HISTORY ARGUABLY ORIGINATED in two unprecedented attempts to understand and explain the forces or passions that lead men to go to war. Herodotus and Thucydides wrote within an intellectual context that included Homer's gripping epic, but they both insisted upon the need to develop different models of explanation. Each, in his own way, succeeded brilliantly. At the root of both explanations lies the conviction that the central historical subject concerns the mystery of causation and the variety of human action and motivations that shape it. Throughout a long and variegated history, the Western tradition has attributed primacy to human choices, and the internal and external forces that shape them. That primacy persists as the hallmark of history as an intellectual adventure.
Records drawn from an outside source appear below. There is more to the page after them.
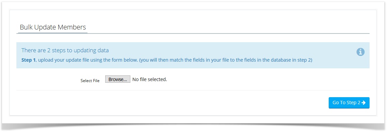Proceed with the Go To Step 2 button
Image resolution: width=389 pixels, height=133 pixels.
[x=349, y=103]
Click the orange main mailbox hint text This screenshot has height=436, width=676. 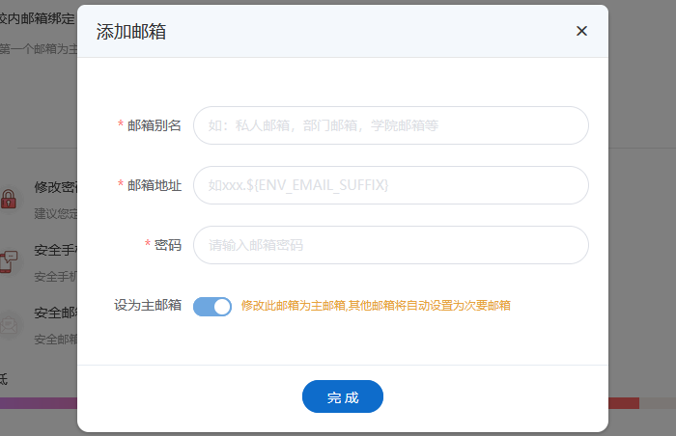pos(376,306)
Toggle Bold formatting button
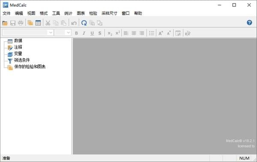The height and width of the screenshot is (162, 257). pyautogui.click(x=76, y=33)
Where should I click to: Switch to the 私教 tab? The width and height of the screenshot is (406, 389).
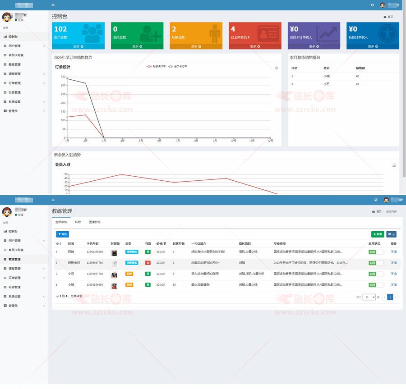(78, 222)
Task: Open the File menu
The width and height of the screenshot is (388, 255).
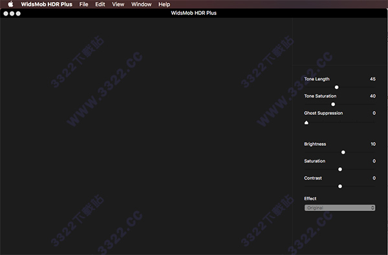Action: click(x=83, y=5)
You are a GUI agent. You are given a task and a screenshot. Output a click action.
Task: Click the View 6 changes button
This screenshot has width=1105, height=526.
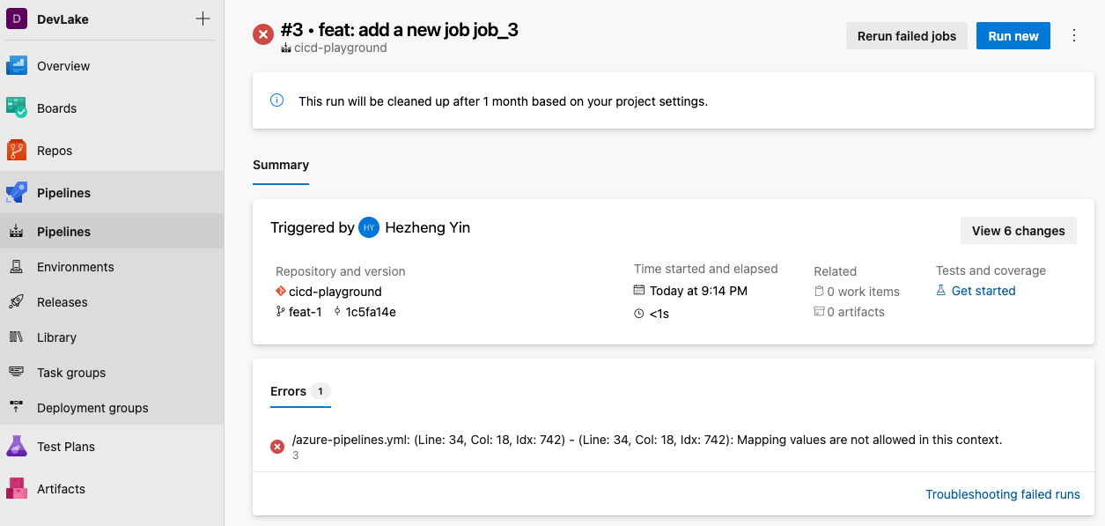tap(1018, 231)
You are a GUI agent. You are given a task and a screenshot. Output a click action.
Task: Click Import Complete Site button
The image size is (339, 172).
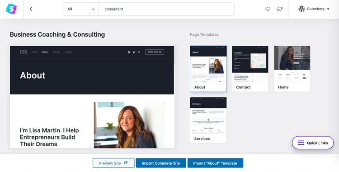[161, 163]
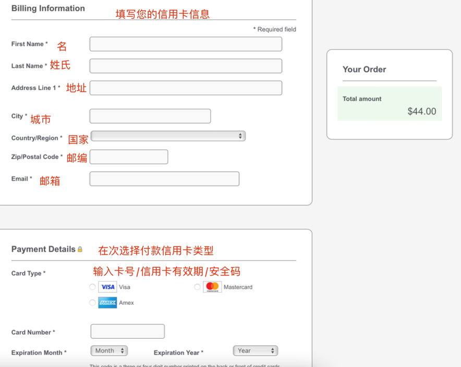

Contemporary styles of historical writing and choice of historical topics depart in greater or lesser measure from those of the past. The second half of the twentieth century produced a myriad of initiatives and agenda to transform history, whether by expanding the topics deemed worthy of serious historical consideration or by transforming the methods upon which historians rely. Theoretical and philosophical currents intersected with and intensified these projects in various ways, notably through the introduction of elements of postmodernist skepticism on the one hand and canons of feminist and other political certainties on the other. With the modicum of hindsight that a few decades afford, it is possible to recognize the strong ties between these challenges to the received notion of historical studies as the offspring of an eventful and troubled historical moment.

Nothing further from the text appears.